● TASK PROMPT: Would you transcribe only the lines below, from the one containing "Go back with the Previous button" through the end of the material, exactly and with no pictures?

● INFORMATION SHOWN:
==============================

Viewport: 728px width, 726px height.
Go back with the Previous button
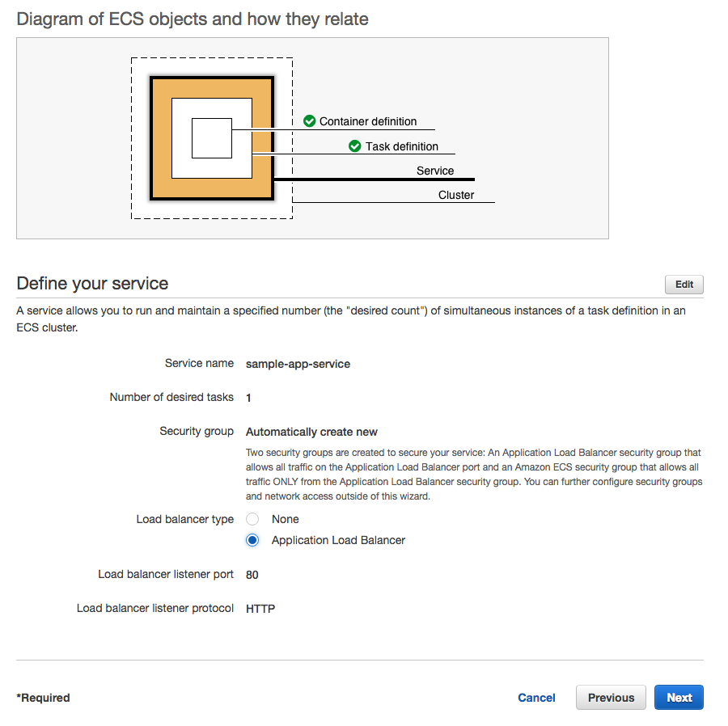(x=611, y=698)
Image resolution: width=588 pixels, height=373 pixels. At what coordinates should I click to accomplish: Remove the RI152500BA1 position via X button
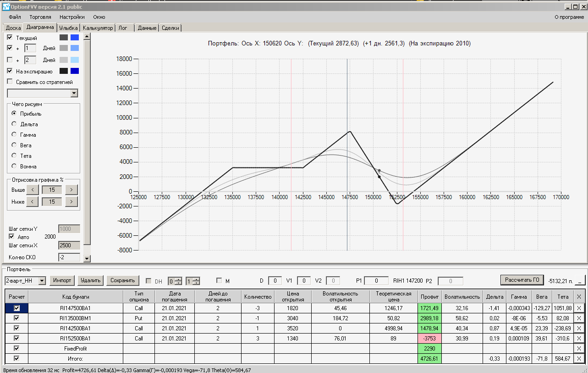pyautogui.click(x=579, y=338)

==============================

● TASK RESULT:
Go back with the Previous button
(x=611, y=698)
Image resolution: width=588 pixels, height=373 pixels. At what coordinates should I click to accomplish: Remove the RI152500BA1 position via X button
pyautogui.click(x=579, y=338)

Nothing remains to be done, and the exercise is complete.